■ Instruction ■
Repeat everything from the start of the records down to the line containing "This screenshot has". Include that line.

[Items listed in a dataset]
=== Section Start ===
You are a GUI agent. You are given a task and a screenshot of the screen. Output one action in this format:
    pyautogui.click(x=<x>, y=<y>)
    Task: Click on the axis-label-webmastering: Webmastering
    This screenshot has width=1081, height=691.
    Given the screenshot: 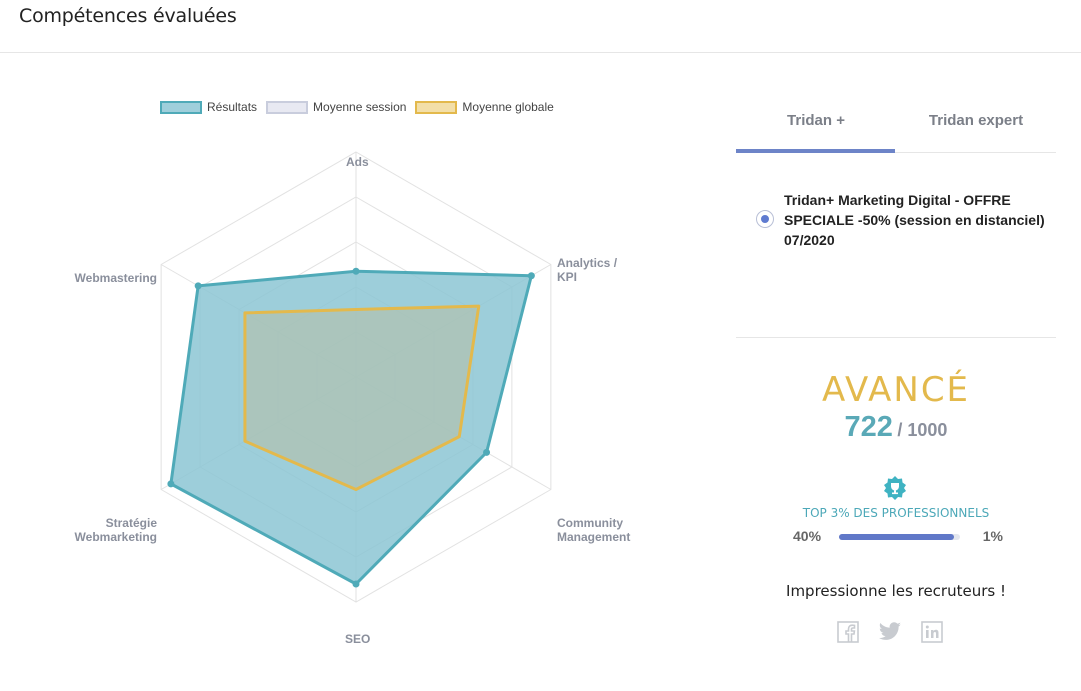 What is the action you would take?
    pyautogui.click(x=116, y=278)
=== Section End ===
■ Answer to this exercise ■
You are a GUI agent. You are given a task and a screenshot of the screen. Output one action in this format:
    pyautogui.click(x=<x>, y=<y>)
    Task: Click on the axis-label-webmastering: Webmastering
    This screenshot has width=1081, height=691.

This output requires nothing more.